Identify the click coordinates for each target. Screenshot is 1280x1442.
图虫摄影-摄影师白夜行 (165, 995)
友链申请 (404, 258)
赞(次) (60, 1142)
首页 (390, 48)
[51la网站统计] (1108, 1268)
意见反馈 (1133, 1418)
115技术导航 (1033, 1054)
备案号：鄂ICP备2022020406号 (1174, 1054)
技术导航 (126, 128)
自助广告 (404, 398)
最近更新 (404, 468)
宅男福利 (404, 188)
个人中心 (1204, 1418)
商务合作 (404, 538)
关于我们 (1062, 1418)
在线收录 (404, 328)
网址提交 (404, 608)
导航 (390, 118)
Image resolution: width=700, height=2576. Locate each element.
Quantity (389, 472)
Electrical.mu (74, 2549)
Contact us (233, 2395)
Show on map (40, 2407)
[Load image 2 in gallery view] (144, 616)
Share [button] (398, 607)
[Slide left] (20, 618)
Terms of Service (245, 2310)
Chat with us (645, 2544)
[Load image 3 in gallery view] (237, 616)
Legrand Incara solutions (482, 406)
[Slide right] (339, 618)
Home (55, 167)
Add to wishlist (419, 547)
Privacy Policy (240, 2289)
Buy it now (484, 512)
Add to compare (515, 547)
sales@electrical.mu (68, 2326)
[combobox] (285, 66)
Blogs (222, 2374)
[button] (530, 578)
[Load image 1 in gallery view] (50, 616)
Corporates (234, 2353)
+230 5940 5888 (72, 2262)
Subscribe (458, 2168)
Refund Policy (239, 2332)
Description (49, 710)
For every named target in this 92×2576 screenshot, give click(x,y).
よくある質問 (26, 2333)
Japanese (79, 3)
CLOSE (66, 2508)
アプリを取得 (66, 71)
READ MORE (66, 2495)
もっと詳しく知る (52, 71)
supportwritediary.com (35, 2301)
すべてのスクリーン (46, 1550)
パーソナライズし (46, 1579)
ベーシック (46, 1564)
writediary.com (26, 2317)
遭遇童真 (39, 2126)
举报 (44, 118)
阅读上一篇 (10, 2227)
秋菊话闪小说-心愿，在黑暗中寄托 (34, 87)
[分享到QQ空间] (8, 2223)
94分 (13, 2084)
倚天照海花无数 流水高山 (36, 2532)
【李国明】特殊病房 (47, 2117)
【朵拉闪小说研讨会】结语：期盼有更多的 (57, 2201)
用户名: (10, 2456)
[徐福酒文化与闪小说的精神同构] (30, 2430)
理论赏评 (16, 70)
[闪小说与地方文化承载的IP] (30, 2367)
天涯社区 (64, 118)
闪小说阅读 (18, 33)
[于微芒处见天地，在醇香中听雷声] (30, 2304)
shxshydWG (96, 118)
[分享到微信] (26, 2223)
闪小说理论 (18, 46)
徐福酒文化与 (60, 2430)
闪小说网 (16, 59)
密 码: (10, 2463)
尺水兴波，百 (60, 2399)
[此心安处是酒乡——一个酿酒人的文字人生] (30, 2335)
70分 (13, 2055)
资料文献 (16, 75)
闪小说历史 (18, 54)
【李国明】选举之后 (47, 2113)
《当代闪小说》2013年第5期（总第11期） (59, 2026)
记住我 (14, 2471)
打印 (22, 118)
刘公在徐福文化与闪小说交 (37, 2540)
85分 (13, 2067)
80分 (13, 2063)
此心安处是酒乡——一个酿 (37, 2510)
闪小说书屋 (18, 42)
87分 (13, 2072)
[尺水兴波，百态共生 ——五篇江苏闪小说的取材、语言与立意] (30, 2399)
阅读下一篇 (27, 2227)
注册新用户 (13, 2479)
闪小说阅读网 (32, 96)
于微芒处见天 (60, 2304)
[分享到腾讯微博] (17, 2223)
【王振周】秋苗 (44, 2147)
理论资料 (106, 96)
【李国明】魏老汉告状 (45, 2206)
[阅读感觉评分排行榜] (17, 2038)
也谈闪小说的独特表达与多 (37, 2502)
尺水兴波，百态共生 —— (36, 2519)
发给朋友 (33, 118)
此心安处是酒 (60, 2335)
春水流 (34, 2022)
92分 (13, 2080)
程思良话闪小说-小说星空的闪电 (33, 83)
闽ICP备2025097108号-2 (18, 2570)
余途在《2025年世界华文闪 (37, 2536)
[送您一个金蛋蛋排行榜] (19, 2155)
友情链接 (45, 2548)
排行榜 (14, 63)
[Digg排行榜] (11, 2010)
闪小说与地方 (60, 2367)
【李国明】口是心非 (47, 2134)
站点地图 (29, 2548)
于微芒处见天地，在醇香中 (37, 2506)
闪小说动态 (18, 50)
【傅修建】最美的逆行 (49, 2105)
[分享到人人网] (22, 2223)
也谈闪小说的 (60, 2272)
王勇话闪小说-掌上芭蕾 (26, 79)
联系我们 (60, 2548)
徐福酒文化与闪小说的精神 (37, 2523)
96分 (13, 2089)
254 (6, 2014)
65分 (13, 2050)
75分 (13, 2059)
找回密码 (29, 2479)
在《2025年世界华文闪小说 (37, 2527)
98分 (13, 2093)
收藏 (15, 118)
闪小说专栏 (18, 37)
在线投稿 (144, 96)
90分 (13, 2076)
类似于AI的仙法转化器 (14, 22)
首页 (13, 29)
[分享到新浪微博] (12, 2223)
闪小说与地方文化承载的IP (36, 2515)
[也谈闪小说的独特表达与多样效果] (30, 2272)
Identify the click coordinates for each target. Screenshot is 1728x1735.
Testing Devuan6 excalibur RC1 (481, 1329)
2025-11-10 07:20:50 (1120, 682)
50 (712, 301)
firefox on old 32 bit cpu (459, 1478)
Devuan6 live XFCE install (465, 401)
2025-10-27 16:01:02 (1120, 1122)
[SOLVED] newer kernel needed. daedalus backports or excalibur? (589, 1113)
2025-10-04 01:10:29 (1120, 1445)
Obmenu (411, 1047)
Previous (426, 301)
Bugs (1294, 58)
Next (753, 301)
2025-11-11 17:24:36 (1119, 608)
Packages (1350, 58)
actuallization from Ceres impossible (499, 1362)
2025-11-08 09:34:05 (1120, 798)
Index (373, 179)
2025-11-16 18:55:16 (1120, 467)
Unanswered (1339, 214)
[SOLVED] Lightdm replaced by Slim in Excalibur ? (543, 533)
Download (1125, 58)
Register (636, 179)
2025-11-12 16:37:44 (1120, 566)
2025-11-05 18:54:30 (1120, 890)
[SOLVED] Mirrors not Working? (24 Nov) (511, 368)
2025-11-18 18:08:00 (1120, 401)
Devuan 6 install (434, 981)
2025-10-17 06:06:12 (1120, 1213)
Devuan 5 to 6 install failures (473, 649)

### HOW TO COMPLETE THIS TASK
Show every line from the entries that includes the word "尺水兴波".

### ANSWER SPACE
尺水兴波，百 (60, 2399)
[尺水兴波，百态共生 ——五篇江苏闪小说的取材、语言与立意] (30, 2399)
尺水兴波，百态共生 —— (36, 2519)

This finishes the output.